**Your assignment:**
Write out every entry once more, character for character.

━━ Material to process

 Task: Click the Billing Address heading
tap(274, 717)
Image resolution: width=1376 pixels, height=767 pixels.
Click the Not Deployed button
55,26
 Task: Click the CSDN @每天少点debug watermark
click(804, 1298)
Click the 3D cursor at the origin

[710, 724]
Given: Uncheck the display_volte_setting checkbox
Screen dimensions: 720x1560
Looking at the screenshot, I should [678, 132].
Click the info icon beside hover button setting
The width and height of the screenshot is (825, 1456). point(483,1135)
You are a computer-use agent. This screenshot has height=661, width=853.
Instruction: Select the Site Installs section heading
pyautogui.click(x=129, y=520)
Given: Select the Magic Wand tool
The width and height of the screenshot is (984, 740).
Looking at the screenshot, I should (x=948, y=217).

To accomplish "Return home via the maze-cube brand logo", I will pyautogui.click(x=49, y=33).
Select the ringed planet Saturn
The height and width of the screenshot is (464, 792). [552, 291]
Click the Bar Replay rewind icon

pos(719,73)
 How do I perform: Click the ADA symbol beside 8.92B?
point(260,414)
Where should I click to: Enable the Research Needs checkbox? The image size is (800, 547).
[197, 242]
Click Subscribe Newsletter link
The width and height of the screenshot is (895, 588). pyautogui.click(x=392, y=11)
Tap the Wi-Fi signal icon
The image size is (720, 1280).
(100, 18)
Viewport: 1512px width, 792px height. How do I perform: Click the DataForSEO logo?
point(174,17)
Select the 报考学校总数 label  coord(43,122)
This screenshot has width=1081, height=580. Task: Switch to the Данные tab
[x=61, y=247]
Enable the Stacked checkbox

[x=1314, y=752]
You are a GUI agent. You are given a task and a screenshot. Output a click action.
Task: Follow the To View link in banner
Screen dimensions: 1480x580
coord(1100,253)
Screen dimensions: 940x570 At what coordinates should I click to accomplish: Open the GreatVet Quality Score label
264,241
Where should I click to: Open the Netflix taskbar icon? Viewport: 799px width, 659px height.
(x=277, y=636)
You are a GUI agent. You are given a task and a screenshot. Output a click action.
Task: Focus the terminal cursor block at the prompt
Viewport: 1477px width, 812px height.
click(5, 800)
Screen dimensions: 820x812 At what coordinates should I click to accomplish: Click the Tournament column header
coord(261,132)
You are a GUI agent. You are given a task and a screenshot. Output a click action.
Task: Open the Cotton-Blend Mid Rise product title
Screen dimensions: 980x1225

━━━━

**Expected answer:**
 Task: Click the Billing Address heading
tap(274, 717)
Image resolution: width=1376 pixels, height=767 pixels.
Click the Not Deployed button
55,26
 Task: Click the CSDN @每天少点debug watermark
click(804, 1298)
Click the 3D cursor at the origin

[710, 724]
Given: Uncheck the display_volte_setting checkbox
Screen dimensions: 720x1560
Looking at the screenshot, I should [678, 132].
Click the info icon beside hover button setting
The width and height of the screenshot is (825, 1456). point(483,1135)
You are a computer-use agent. This screenshot has height=661, width=853.
Instruction: Select the Site Installs section heading
pyautogui.click(x=129, y=520)
Given: Select the Magic Wand tool
The width and height of the screenshot is (984, 740).
Looking at the screenshot, I should (x=948, y=217).

To accomplish "Return home via the maze-cube brand logo", I will pyautogui.click(x=49, y=33).
Select the ringed planet Saturn
The height and width of the screenshot is (464, 792). [552, 291]
Click the Bar Replay rewind icon

pos(719,73)
 How do I perform: Click the ADA symbol beside 8.92B?
point(260,414)
Where should I click to: Enable the Research Needs checkbox? The image size is (800, 547).
[197, 242]
Click Subscribe Newsletter link
The width and height of the screenshot is (895, 588). pyautogui.click(x=392, y=11)
Tap the Wi-Fi signal icon
The image size is (720, 1280).
(100, 18)
Viewport: 1512px width, 792px height. How do I perform: Click the DataForSEO logo?
point(174,17)
Select the 报考学校总数 label  coord(43,122)
This screenshot has width=1081, height=580. Task: Switch to the Данные tab
[x=61, y=247]
Enable the Stacked checkbox

[x=1314, y=752]
You are a GUI agent. You are given a task and a screenshot. Output a click action.
Task: Follow the To View link in banner
Screen dimensions: 1480x580
coord(1100,253)
Screen dimensions: 940x570 At what coordinates should I click to accomplish: Open the GreatVet Quality Score label
264,241
Where should I click to: Open the Netflix taskbar icon? Viewport: 799px width, 659px height.
(x=277, y=636)
You are a GUI agent. You are given a task and a screenshot. Output a click action.
Task: Focus the terminal cursor block at the prompt
Viewport: 1477px width, 812px height.
click(5, 800)
Screen dimensions: 820x812 At what coordinates should I click to accomplish: Click the Tournament column header
coord(261,132)
You are a GUI agent. You are given a task and a screenshot. Output a click action.
Task: Open the Cotton-Blend Mid Rise product title
Screen dimensions: 980x1225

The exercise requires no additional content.